![見出し画像](https://assets.st-note.com/production/uploads/images/139299819/rectangle_large_type_2_f089d3efe60775b17c5aac04cf386895.jpeg?width=1200)
『風博士』(坂口安吾)
風博士の遺書
諸君、彼は禿頭である。然り、彼は禿頭である。禿頭以外の何物でも、断じてこれある筈はずはない。彼は鬘を以て之の隠蔽をなしおるのである。ああこれ実に何たる滑稽!然り何たる滑稽である。ああ何たる滑稽である。かりに諸君、一撃を加えて彼の毛髪を強奪せりと想像し給え。突如諸君は気絶せんとするのである。而して諸君は気絶以外の何物にも遭遇することは不可能である。即ち諸君は、猥褻名状すべからざる無毛赤色の突起体に深く心魄を打たるるであろう。異様なる臭気は諸氏の余生に消えざる歎きを与えるに相違ない。忌憚なく言えば、彼こそ憎むべき蛸(タコ)である。人間の仮面を被り、門にあらゆる悪計を蔵すところの蛸は即ち彼に外ならぬのである。(本文より)
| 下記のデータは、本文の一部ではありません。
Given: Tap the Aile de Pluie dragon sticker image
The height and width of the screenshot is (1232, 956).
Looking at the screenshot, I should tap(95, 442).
『風博士』という爽やかでどことなく思わせぶりなタイトルであるのに反して、「遺書」という重い言葉が早々に飛び出し、どなたかへ宛てた罵詈雑言が並びます。
語り手は「僕」、遺書を書いたのは「僕」の先生である「風博士」、上記の遺書の中で「禿頭」と連呼されているのは風博士のライバル(?)の「蛸(たこ)博士」で、登場人物は全てです。
坂口安吾が新進作家と認められるきっかけとなった初期の作品ですが、まじめに読もうとするとこの遺書の部分でふと手が止まり、「・・文学って何だっけ?」と思い直し、滑稽な論調をようやく受け止める心の準備ができます。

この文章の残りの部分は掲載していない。